## WHAT THE TASK ASKS
From the line with "The height and" to the final line of the data below, please write out every line exactly, with no pictures.

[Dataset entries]
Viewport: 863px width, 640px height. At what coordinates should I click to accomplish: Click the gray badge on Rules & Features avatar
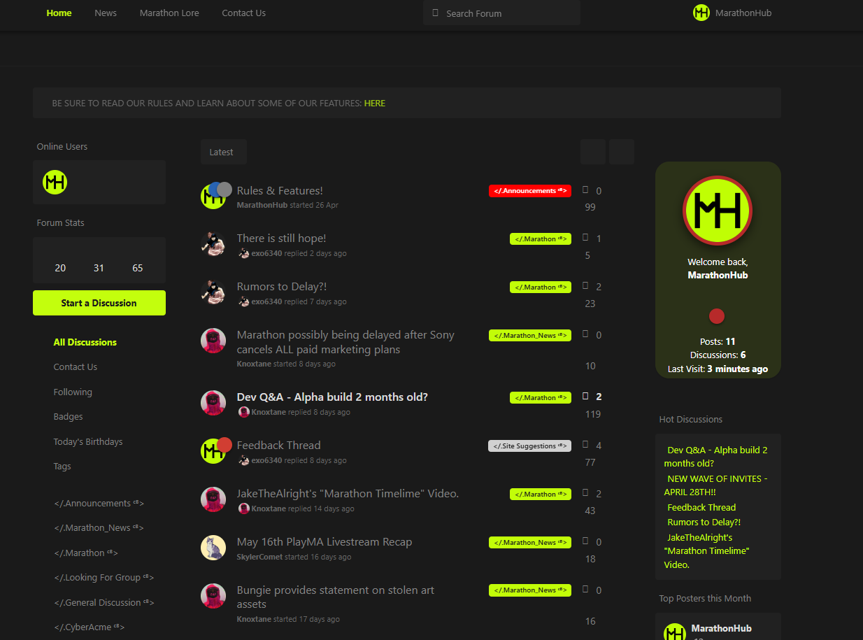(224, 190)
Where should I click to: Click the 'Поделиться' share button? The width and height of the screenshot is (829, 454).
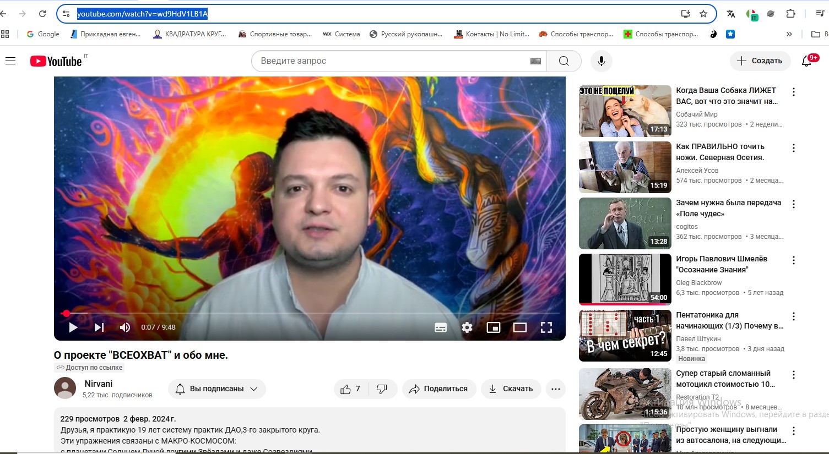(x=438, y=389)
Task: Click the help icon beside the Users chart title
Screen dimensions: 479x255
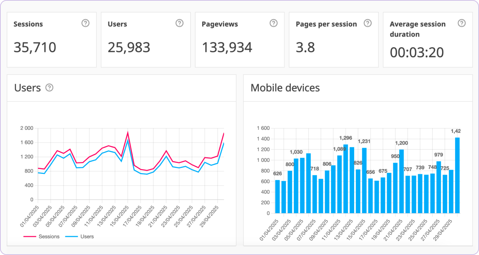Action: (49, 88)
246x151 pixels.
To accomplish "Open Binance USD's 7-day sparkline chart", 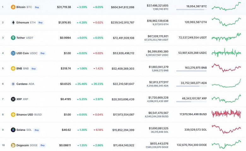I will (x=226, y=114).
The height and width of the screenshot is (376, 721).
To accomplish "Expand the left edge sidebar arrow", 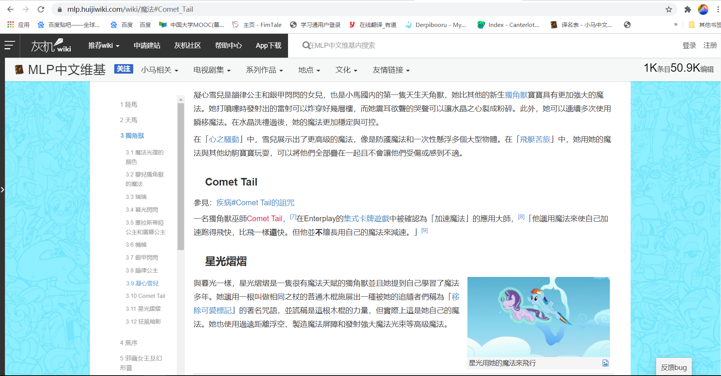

## SOLVED EXERCISE
The height and width of the screenshot is (376, 721).
To accomplish "Expand the left edge sidebar arrow", 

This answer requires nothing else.